**What this exercise asks**
1: Answer these questions about the MechWarrior Online excerpt, one line each:
(a) What short name does the excerpt use for the game?
(b) What kind of vehicle does every player pilot?
(c) Which abilities does the excerpt say matter more than aiming skill?
2: Extend the MechWarrior Online excerpt with a few more paragraphs, starting after its final sentence.

**Text excerpt**
:::
Spring has sprung in full force in the Northern hemisphere, so it’s time to dust off the old "submit publication" button! In this entry, we’ll look into ways of extracting training data from computer-generated data sources without breaking too much of a sweat. Specifically, we’ll introduce the data source we’ll work on, and define a problem statement. This will form a basis for later blog entries that will tackle various aspects of said problem. Read on!


One of the interesting aspects of our times is the increasing importance of data derived from "human-made" sources. Early automation was almost always primarily grounded in the physical reality. As time went by, systems that built upon data delivered by other systems become more worthwhile: analysis of social media trends, electronic sales projections, and so on. And, well, there’s also lots of stuff built on top of data originating from video games. Anti-cheat systems, usage analytics – used both for objectively valuable insights like improving accessibility, or less so, like "optimizing" microtransactions – with the normalization of gaming as a pastime for all ages, there’s a gold mine of opportunity here. And we’ll take some advantage of it; but first, a bit more about our subject.

The game in question is MechWarrior Online, subsequently referred to as MWO. As the name suggests, it is a multiplayer-only fair set in the Battletech/MechWarrior universe. It offers several game modes, virtually all of them centered around two teams fighting each other to destruction, while also trying to balance achieving auxiliary objectives.

intro pgi promo screenshot 1
Figure 2. Promotional screenshot of MechWarrior Online. An Ebon Jaguar heavy mech engaging a target (possibly an armless Bushwacker) with support weapons. Source: Piranha Games.

Everyone pilots a Battlemech (no combined arms here) : a customizable, heavily armed, ludicrously armored, single-seat, bipedal[1] combat vehicle. While it sounds like a First-Person Shooter with some sci-fi bling thrown on, that couldn’t be further from the truth. Mechs have multiple, independently destroyable components, each potentially housing multiple armaments and pieces of equipment. Players need to manage ammunition, heat generated by own (or hostile[2]) weapon fire, damage distribution, terrain use, team coordination, and so on.

The general vibe feels less like a squad-based FPS, and more like somewhere between naval combat and simultaneously controlling an armored platoon. Mad aiming skillz are much less important here than situational awareness, forethought, planning, and team coordination. Not only that, but the mechs themselves are – as previously stated – highly customizable, to the point that a significant amount of player’s time is spent tweaking and trying out different weapon/equipment configurations. All this coalesces into a unique experience, and so a unique data landscape to work on.
:::
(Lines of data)
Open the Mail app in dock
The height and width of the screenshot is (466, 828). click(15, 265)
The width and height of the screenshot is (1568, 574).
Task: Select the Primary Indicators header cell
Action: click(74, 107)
:::
**The replies**
1:
(a) MWO
(b) A Battlemech
(c) Situational awareness, forethought, planning, and team coordination

2:
Possible premises and their choice

Having explained the circumstances we have on our hands, let’s see what we can do with the source material. Since many players occasionally record their games for later analysis (and some for streaming), the original idea was to create a "virtual coach" that would, based on said recordings, call out possible improvements in the player’s style.

Positioning (w.r.t. friendlies and the likely enemy placement) is probably the most important learnable skill in MWO - but getting full data for that (known friendly and enemy positions at a given point of time) is difficult to extract just from existing footage. Not only that, developing the model itself would be decidedly non-trivial. In other words – assisting positioning in MWO is an intriguing challenge, but complex enough to warrant a whole separate series.

So – at least for this blog series – let’s try something more manageable: situational awareness. With all the aspects of managing a mech occupying the player brain’s processing power, slipping up and being completely oblivious to a hostile mech[3] running through the field of vision is surprisingly common. However, such mistakes can usually prove fatal, as said overlooked opponent can easily get behind the player’s mech and start tearing them apart. Moreover, the initial situation often constitutes the opponent’s error, and would be prime time to engage.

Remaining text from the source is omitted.